Das Prinzip: Parken auf der Westseite, Flanieren und Verweilen auf der Ostseite. . Die Seite mit Bräuwirt, Eisdiele und Huatfabrik könnte verkehrsberuhigt werden. Im Gegenzug werden die Parkplätze auf der Westseite entlang einer Einbahnstraße angeordnet. Der Clou: „Auf diese Weise könnten 36 Parkplätze erhalten werden, während die Aufenthaltsqualität verbessert wird“, sagt Architekt Schneider. Lediglich sechs Parkplätze gingen verloren – „das sollte für die Geschäftsleute verschmerzbar sein“. Mit einer Parkzeitbegrenzung könnte man die Kfz-Fluktuation hoch halten.
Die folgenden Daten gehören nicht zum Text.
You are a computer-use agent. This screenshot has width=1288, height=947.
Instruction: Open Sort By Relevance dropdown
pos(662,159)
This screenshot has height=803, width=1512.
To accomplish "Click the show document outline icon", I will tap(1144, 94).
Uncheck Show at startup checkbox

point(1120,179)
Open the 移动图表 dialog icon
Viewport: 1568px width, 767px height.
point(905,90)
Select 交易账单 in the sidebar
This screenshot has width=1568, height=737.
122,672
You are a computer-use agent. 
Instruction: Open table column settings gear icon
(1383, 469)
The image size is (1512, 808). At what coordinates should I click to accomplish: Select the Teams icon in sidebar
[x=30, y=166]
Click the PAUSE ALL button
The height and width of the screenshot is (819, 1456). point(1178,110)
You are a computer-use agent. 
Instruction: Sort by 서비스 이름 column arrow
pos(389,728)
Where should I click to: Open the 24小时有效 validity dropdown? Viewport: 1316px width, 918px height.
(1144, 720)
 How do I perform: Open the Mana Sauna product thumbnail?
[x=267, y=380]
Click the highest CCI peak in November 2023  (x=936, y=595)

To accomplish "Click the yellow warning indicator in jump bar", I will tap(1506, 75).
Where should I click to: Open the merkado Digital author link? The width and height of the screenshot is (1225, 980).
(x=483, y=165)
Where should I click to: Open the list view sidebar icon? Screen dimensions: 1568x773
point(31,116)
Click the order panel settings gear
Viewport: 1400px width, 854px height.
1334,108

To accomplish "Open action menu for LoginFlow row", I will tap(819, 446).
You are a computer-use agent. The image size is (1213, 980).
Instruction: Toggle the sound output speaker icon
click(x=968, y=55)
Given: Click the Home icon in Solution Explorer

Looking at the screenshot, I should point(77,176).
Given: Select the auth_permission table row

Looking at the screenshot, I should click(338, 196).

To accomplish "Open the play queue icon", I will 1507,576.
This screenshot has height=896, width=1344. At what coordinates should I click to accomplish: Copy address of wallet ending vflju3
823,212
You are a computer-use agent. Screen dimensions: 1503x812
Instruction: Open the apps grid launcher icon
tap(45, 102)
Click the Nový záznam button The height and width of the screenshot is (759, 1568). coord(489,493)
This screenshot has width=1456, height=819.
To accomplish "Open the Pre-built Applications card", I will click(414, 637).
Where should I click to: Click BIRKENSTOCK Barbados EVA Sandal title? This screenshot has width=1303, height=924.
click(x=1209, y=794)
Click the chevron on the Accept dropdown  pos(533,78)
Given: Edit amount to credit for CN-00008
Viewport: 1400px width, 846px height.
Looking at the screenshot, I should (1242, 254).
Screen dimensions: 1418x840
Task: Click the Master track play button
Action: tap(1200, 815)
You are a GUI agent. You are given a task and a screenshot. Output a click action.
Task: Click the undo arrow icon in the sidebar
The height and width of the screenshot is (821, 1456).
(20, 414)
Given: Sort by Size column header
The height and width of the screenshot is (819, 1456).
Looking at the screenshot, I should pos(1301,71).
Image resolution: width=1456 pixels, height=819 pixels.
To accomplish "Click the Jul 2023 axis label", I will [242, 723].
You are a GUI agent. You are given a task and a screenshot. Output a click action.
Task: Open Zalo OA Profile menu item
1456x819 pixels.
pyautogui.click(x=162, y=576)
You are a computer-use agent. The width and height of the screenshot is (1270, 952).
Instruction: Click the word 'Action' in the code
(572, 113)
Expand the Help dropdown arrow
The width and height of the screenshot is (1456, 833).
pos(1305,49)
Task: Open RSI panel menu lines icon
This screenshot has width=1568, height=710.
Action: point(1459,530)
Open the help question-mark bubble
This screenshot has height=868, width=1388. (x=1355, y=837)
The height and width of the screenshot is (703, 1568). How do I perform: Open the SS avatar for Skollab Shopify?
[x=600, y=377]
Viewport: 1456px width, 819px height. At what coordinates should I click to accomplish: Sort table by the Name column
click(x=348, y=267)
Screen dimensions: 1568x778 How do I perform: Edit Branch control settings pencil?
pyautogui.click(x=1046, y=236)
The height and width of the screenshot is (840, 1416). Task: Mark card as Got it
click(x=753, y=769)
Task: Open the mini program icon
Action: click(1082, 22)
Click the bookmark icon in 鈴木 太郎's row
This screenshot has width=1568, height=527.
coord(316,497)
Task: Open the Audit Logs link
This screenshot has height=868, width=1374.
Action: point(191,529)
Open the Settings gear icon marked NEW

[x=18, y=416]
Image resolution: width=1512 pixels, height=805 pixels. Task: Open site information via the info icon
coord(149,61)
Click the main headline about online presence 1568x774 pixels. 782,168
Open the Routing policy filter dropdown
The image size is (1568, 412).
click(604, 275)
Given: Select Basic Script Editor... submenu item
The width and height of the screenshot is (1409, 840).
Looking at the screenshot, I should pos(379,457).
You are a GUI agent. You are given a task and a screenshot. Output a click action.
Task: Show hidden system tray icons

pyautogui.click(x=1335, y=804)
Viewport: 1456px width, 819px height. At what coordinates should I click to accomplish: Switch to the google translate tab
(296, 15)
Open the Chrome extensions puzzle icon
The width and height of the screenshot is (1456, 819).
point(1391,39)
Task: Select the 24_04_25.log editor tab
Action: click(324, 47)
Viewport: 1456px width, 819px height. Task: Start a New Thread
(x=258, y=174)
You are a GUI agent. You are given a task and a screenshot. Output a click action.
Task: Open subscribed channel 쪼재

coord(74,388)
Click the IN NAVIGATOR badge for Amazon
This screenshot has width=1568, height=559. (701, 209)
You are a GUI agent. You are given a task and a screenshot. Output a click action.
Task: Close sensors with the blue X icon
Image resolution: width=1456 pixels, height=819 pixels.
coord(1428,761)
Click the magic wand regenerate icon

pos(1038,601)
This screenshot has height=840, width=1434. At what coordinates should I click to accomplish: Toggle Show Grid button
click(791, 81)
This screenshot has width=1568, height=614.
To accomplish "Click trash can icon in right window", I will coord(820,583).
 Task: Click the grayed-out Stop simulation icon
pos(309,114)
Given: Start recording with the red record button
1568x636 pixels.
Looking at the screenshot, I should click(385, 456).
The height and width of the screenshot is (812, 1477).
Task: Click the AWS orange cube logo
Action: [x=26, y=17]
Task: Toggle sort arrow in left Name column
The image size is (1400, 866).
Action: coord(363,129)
Die Studie hat einen weiteren Vorteil, wie SPD-Schriftführerin Lisa Hilbich erklärt: „Wir können ohne großen Aufwand einen Test durchführen und zur Not alles zurückbauen. Die Studie soll eine Diskussionsgrundlage bieten.“ Sie sei bewusst spartanisch gehalten, um nicht zu viel zu definieren. Ziel sei es, die Aufenthaltsqualität zu verbessern – auch im Interesse der Geschäftsleute. 

Die Studie fließt in den neuen Stadtentwicklungsausschuss ein, der am Mittwoch erstmals tagt und mit einem Stadtrundgang beginnt (18 Uhr, Parkplatz Alpengroßmarkt).